We are Facing the Greatest Threat to Humanity: Only Fundamental Change Can Save Us

Quite simply, human-centered governance systems are not working and we need new economic, development and environmental policies.

October 15, 2010 | Source: Alternet | by Maude Barlow

Maude Barlow is a member of OCA’s Policy Advisory Board. For related articles and more information please visit OCA’s Environment and Climate Resource Center.

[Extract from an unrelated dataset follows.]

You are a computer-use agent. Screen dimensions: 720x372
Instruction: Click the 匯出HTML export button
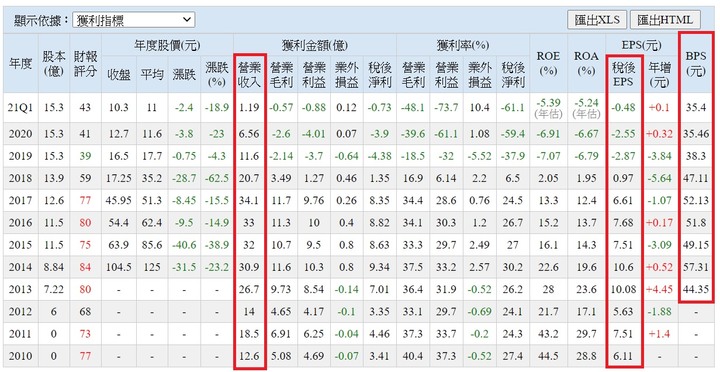pyautogui.click(x=665, y=20)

Maude Barlow gave this stirring plenary speech, full of hope even
in the face of ecological disasters, to the Environmental Grantmakers
Association annual retreat in Pacific Grove, California. Barlow, a
former UN Senior Water Advisor, is National Chairperson of the

Council of Canadians

and founder of the Blue Planet Project. Barlow is a contributor to AlterNet’s forth-coming bookWater Matters: Why We Need to Act Now to Save Our Most Critical Resource.

We
all know that the earth and all upon it face a growing crisis. Global
climate change is rapidly advancing, melting glaciers, eroding soil,
causing freak and increasingly wild storms, and displacing untold
millions from rural communities to live in desperate poverty in
peri-urban slums. Almost every human victim lives in the global South,
in communities not responsible for greenhouse gas emissions. The
atmosphere has already warmed up almost a full degree in the last
several decades and a new Canadian study reports that we may be on
course to add another 6 degrees Celsius (10.8 degrees Fahrenheit)
by 2100.

Half the tropical forests in the world – the lungs of our
ecosystems – are gone; by 2030, at the current rate of harvest, only
10% will be left standing. Ninety percent of the big fish in the sea
are gone, victim to wanton predatory fishing practices. Says a
prominent scientist studying their demise “there is no blue frontier
left.” Half the world’s wetlands – the kidneys of our ecosystems – were
destroyed in the 20th century. Species extinction is taking place at a
rate one thousand times greater than before humans existed. According
to a Smithsonian scientist, we are headed toward a “biodiversity
deficit” in which species and ecosystems will be destroyed at a rate
faster than Nature can create new ones.

We are polluting our lakes, rivers and streams to death. Every day, 2 million tons of sewage and industrial and agricultural waste are discharged into the world’s water, the equivalent of the weight of the entire human population of 6.8 billion people. The amount of wastewater produced annually is about six times more water than exists in all the rivers of the world. A comprehensive new global study recently reported that 80% of the world’s rivers are now in peril, affecting 5 billion people on the planet. We are also mining our groundwater far faster than nature can replenish it, sucking it up to grow water-guzzling chemical-fed crops in deserts or to water thirsty cities that dump an astounding 200 trillion gallons of land-based water as waste in the oceans every year. The global mining industry sucks up another 200 trillion gallons, which it leaves behind as poison. Fully one third of global water withdrawals are now used to produce biofuels, enough water to feed the world. A recent global survey of groundwater found that the rate of depletion more than doubled in the last half century. If water was drained as rapidly from the Great Lakes, they would be bone dry in 80 years.